Morale della favola, il premier non ha snaturato la sua avventura politica, come speravano in molti. La maggioranza rimane tale e quale quella che era, indissolubilmente avvinta alla sua persona. «Non conviene a nessuno rompere», ripete il presidente del Consiglio, riferendosi non solo alla coalizione che regge il suo esecutivo ma anche alla maggioranza che porta avanti le riforme.
Anche con Berlusconi, con cui pure, fino a ieri notte, non aveva avuto un colloquio diretto, i rapporti non sono interrotti definitivamente. «L’errore che ha commesso qualche consigliere del leader di Forza Italia — ragiona a tarda ora il presidente del Consiglio — è stato quello di convincerlo che le riforme rappresentavano un accessorio e che le cose serie erano altro. Sbaglio enorme, perché tutta la partita si gioca proprio sulle riforme che devono cambiare il Paese».

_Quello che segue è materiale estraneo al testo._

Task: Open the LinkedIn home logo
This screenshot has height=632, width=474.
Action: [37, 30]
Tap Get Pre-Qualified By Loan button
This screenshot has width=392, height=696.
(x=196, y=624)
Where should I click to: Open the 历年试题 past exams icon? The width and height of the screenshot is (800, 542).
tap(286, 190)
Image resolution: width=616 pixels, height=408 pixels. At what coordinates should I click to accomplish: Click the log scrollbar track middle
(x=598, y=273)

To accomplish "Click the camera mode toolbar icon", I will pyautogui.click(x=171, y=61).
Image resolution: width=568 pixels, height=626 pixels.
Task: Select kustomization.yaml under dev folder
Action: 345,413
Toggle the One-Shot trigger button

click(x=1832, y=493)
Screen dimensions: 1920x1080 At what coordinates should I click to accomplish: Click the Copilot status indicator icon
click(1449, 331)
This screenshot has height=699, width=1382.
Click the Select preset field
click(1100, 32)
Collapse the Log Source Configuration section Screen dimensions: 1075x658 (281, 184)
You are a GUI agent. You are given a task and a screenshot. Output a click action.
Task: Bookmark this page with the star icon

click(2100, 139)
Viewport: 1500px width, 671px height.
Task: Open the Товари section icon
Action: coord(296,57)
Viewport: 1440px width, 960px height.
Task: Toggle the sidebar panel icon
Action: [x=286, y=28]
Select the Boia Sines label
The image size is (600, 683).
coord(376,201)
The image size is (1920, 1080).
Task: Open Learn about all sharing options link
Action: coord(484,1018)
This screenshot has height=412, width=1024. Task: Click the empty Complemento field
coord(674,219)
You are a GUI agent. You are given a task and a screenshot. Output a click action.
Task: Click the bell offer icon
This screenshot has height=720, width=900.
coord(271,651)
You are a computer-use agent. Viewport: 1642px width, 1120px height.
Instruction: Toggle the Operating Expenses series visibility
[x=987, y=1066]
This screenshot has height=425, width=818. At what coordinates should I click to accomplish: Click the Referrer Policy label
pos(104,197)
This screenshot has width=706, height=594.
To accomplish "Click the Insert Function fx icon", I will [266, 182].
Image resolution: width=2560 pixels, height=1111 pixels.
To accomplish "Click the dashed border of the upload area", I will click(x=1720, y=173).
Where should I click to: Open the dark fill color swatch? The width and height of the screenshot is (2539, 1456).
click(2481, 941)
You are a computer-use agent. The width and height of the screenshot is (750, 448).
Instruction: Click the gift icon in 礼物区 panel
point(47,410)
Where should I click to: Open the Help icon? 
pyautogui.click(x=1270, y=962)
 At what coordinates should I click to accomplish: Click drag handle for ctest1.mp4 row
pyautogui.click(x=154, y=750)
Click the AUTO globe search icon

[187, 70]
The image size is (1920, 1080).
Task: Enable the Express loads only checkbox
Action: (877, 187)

Ma se il comportamento del gran capo di FI non lo ha stupito né sorpreso quello del ministro dell’Interno, invece, lo ha lasciato basito. Non si aspettava dal leader del Nuovo centrodestra questo tentativo di smarcamento così evidente, giocato in un momento cruciale nella partita del premier e del governo. L’idea di Alfano di prendersi la sua libertà è fallita. Il titolare del Viminale ci ha provato, cercando di creare una rinnovata intesa con Berlusconi. Il tentativo è miseramente fallito. E, a dire il vero, il presidente del Consiglio non aveva dubbi a questo proposito. Quando il «suo» ministro dell’Interno ha minacciato di fare asse con Berlusconi nella partita per il Quirinale, non ha temuto nessuna crisi di governo. «Voglio vedere se hanno il coraggio di andare avanti senza fare la figura dei fessi», è stato il suo commento. E quando quelli hanno fatto mostra di non fermarsi, lui non ha cambiato idea: «Se vuoi fare la figura dell’incoerente, accomodati», ha detto ad Alfano. C’è voluta tutta la pazienza di Lorenzo Guerini («Fai almeno due righe di appello in cui dici che Mattarella è il presidente di tutti per coinvolgere anche Alfano») e di Dario Franceschini («Dai un segnale») per smuovere il premier. Che non sembrava niente affatto intenzionato a muovere qualche passo in direzione del suo ministro dell’Interno: «Voglio vedere — spiegava ai suoi — se hanno il coraggio di mollare i ministeri, vedrete che alla fine si convinceranno, sennò dove vanno?». E poi al titolare del Viminale: «Tu per votare Mattarella chiedi addirittura un mio appello? Ma io non te lo farò mai. Ti pare che un ministro dell’Interno non vota il presidente? Sei un incoerente e io non ti apro nessuna strada».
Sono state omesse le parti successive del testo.